Remembering Michael Meldrum: Michael Sheffield
by Artvoice Staff (@Artvoice) - posted 2:06 pm, May 13, 2011
Michael Sheffield, a long-time friend and music collaborator with Michael Meldrum, remembers the local folk musician, who died last Thursday at age 60:
As I think about losing an old friend, I realize that I took Mike Meldrum for granted. I took it for granted he’d be there yesterday afternoon so I could show him a new guitar I knew he’d love. But he wasn’t. I didn’t think much about it during the 33 years we played, hung out, and on-and-off lived together. Despite the occasional housemate hassles, musical dry spells, and drifting aparts, I could take it for granted that a call for
a gig at Nietzsche’s, or Bullfeathers, or Father’s, or Currans, or the Tralf, or a library, church, park, or backyard shindig would arrive just before too much rust had accumulated or road had unwound between us. I could count on the fact that no matter how long it had been, how little we’d planned, what the setting or other musicians, Mike would set up a groove to lock into with a minimum of fuss. If I thought about it, it might be astonishing to contemplate how little we rehearsed for the hundreds of hours of music we played together across the years, but I never had to think about it, because Mike was an intuitive musician and an intuitive man. Whether a tune was counted off glacially slow or manically fast, in a key or time signature which surprised even him, or was done in a new arrangement which he’d neglected to mention to the band, was often a matter of suspense. That we would end in sync, in tune, together, was a given. Mike didn’t so much lead a band as flow with it; like flirting or schmoozing (two activities which Mike also loved), it was about give and take, not command and control. It was always a kick to improvise a guitar or vocal line and hear Mike absorb it and play or sing it back. We didn’t think about it, we didn’t discuss it, and he probably couldn’t tell you what he did, but we (and later, bandmates Mike Morrisey and Rob Lynch) developed songs together in this unspoken way, adjusting to each other’s cues and rhythms to find what worked. It might have been a year since we played a song but Mike would remember the little hook or riff or turnaround we’d worked out, and so songs acreted like limestone, layer by layer, over years. Mike could do jaw-dropping things on the guitar or mandolin or harmonica, but he (and we) could never be accused of technical perfectionism; it was about music! I am sure he was a wonderful influence on generations of guitar students because he could hear their songs, no matter how stiff their fingers.
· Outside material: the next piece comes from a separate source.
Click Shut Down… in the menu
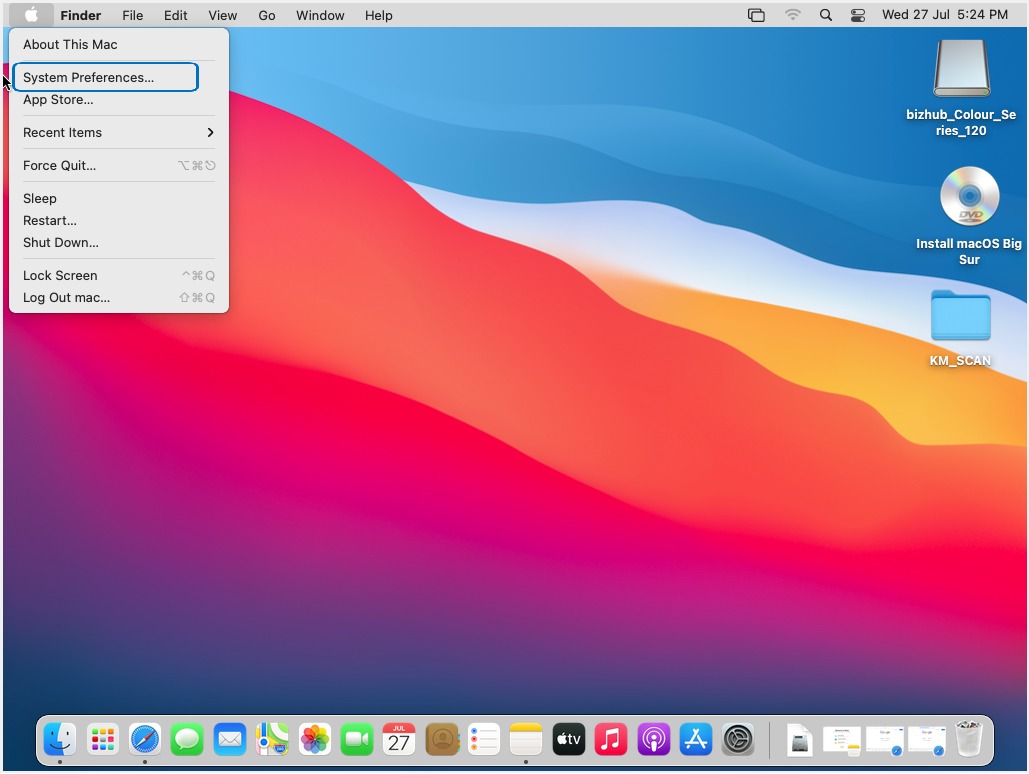Viewport: 1029px width, 774px height. 61,242
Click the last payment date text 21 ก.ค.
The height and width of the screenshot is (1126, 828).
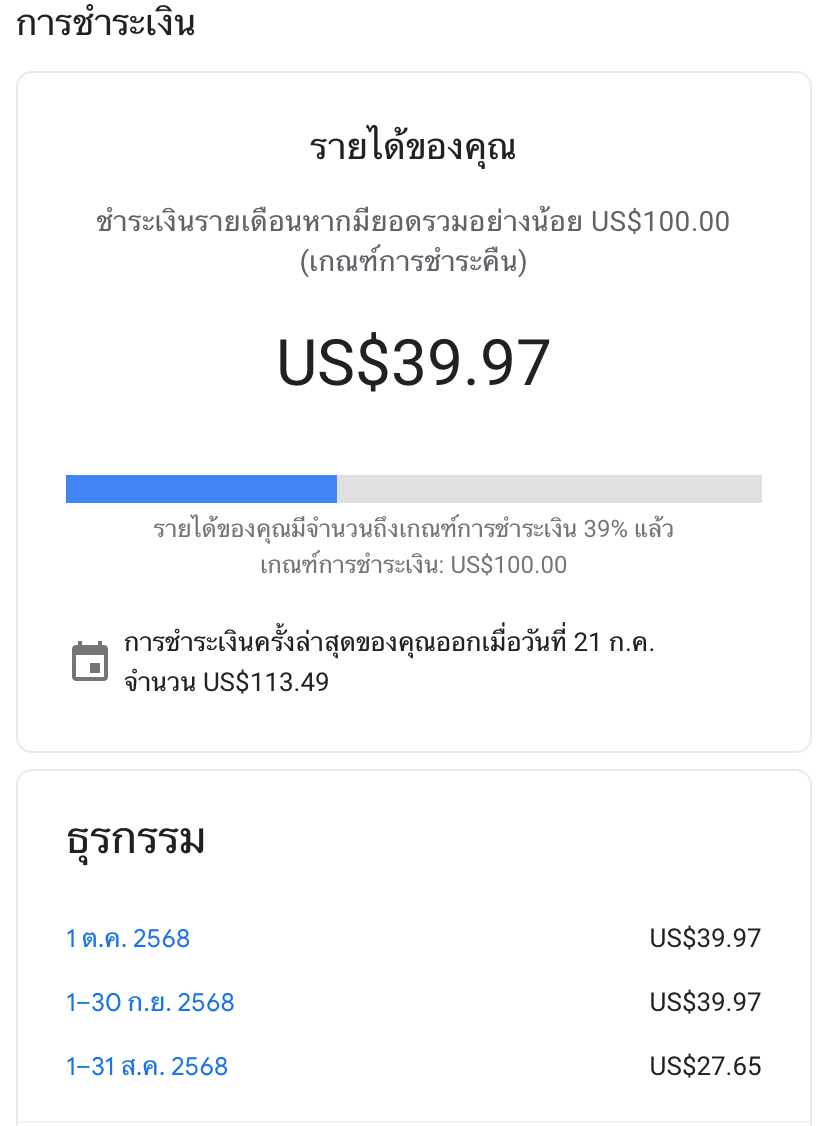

We were very different people, and our lives went in very different directions. We rarely had a conversation over a cup of coffee or a meal together even when we shared digs; I often felt that for his legendary sociability, Mike was a deeply private person who guarded his pain and sorrow very carefully, and wore his wounds stoically. He preferred to light a candle than to curse the darkness. He could be a worrier, a mother hen, a fierce protector of his friends, his children, and the things he believed in. I saw him transformed by the stability, home, purpose, and grace his marriage to Diane brought him, and I know he was ever grateful. He was a tireless promoter of other artists. Whatever demons may have fueled his drinking, drinking did not fuel his demons; it brought out an inner sweetness and puppy-dog warmth which was perhaps was hard for him to express and which was hard to resist.
Many people will write about Mike as the glue which held Buffalo’s music scene together for three decades; and will recount the numerous friendships, musical careers, collaborations, romances and even marriages he brought into the world just by being himself. For me, a world without Michael will be a world which no longer holds the possibility of that phone call for the last minute gig which reminds me how important music is. When the news came that John Lennon was killed, Mike was on stage at Curran’s, and he put together the memorial service which continues to this day as John Lennon night, where the The Buffalo Song Project Band played together for the last time in November. It was a beautiful night, and as Mike Morrisey recalled, it was like having the old Mike back, as always, finding the celebration in life, despite his own failing health. So it will be a strange and sad thing to celebrate Michael without him there, but it won’t be lonely, because if any man can be said to live in spirit, especially the spirit of music and fellowship, it is Mike. I heard a song spilling out of the door of Nietzsche’s this cold spring night. I thought of Mike behind that door, as he is behind so many doors in my life. I felt that music was celebrating him. I know I always will feel that way; I can take it for granted.